We were talking about all this in worship.
Some marveled at that;
others wondered why.
But a researcher at Johns Hopkins
said to me on his way out, at the door,
“This is what I work on.
We are closer than we know—
than we want to admit—
to reliving the days before penicillin.”
We are building up resistance to anti-biotics …,
but we’re close to reliving the days before penicillin?
So yes, we believe,
worship is the holistic expression
of our living
turned to God.
We therefore take seriously
our physical being as a temple of God’s,
and the stewardship and the redeeming of creation
are thus important to us.
But our culture’s short-term prioritizing of money is killing us.

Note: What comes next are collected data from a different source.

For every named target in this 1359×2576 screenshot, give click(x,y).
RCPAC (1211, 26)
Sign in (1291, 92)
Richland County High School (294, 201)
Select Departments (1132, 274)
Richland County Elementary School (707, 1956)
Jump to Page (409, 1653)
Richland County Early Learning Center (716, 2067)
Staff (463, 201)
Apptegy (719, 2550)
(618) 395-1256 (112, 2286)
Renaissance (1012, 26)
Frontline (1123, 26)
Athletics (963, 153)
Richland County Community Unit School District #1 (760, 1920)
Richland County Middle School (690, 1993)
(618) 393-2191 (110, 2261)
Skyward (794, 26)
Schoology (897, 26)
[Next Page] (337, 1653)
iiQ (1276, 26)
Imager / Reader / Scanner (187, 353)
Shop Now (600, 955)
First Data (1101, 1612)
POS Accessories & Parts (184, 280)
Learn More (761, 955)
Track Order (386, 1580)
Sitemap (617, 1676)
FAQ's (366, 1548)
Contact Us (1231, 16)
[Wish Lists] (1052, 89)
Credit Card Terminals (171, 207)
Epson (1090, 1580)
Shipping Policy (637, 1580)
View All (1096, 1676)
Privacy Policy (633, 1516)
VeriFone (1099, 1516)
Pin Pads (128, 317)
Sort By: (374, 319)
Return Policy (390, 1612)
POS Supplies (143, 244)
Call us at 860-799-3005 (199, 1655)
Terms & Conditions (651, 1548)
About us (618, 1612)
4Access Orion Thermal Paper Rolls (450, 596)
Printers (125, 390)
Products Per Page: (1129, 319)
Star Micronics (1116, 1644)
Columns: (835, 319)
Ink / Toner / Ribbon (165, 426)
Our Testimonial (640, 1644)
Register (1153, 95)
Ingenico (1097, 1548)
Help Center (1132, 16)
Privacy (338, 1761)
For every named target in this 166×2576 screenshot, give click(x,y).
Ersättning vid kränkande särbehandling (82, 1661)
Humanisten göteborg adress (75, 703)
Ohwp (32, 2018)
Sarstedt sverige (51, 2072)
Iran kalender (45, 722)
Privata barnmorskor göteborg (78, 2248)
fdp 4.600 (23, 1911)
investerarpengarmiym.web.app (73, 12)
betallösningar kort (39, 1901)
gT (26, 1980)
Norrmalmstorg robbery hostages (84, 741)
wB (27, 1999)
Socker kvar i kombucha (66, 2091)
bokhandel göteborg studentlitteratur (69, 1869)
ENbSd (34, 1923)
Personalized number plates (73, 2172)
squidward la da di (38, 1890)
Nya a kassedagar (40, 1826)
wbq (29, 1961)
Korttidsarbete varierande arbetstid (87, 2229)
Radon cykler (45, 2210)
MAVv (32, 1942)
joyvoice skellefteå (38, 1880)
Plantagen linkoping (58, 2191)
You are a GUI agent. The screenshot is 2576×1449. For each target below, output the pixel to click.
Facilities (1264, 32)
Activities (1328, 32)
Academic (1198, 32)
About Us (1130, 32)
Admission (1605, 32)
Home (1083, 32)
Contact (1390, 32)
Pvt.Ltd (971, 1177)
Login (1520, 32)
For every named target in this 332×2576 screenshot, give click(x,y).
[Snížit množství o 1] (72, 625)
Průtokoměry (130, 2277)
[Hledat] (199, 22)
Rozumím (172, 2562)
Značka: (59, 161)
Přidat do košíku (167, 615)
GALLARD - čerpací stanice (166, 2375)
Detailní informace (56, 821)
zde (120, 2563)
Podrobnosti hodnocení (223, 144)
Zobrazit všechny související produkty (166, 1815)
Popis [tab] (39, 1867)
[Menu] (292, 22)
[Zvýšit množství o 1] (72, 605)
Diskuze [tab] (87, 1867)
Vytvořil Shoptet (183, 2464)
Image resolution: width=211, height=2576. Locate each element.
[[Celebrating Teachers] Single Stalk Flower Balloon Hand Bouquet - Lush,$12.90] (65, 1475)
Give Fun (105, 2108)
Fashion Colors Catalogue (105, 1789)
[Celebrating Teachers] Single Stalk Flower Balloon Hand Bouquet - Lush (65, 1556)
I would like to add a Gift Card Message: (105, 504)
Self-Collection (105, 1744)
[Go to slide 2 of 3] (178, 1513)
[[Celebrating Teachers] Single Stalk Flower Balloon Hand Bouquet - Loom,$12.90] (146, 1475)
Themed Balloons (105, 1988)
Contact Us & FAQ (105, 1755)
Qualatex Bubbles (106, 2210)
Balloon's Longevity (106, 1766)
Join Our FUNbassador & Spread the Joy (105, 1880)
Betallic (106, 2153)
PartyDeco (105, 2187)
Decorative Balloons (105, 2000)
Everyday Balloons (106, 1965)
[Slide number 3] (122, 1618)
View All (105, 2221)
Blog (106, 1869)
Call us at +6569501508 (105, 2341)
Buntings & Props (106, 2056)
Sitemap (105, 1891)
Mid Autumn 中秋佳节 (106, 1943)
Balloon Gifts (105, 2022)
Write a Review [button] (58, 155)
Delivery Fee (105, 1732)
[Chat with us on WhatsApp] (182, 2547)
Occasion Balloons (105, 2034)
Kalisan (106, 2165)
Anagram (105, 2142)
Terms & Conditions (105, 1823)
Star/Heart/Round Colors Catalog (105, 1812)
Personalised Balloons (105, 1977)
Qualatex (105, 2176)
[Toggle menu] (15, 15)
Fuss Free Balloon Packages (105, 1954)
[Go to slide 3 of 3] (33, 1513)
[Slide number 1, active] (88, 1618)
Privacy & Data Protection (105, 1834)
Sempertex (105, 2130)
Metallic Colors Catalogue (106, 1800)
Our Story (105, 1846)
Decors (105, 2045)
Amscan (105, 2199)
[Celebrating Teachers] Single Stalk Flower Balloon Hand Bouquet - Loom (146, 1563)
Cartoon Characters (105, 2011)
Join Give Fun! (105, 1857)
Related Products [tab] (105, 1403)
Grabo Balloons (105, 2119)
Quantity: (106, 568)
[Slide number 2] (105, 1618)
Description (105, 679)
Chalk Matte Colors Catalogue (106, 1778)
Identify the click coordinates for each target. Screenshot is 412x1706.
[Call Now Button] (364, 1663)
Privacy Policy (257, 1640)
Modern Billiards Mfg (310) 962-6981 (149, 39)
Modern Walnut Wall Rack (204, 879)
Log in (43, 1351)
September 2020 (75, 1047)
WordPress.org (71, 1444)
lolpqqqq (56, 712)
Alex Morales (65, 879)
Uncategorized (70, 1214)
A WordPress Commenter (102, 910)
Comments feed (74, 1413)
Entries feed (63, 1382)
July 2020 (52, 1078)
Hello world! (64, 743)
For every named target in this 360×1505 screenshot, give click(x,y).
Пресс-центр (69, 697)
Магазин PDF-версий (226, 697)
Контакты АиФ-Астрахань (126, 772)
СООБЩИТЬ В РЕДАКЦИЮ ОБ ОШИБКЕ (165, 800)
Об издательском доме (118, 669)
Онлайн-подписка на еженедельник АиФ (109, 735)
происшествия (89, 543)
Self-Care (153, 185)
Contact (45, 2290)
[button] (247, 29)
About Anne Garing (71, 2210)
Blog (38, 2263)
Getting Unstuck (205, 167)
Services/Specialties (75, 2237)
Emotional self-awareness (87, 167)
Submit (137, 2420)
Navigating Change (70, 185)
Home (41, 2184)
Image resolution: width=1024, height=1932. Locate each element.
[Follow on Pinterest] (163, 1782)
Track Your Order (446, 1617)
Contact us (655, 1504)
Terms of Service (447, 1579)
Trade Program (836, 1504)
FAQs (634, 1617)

And we’re, so many, daydreaming of striking it rich
right past all the disturbing evidence
into a mass grave.
So the church must proclaim,
loudly, repeatedly, with all its authority,
in its worship and its teaching and its serving:
“There is no possibility for the abundant life
when the living of the very least of these
is not healthy, sustainable, just and full of joy.”
We delude our souls
if we look at our individual circumstances and think otherwise.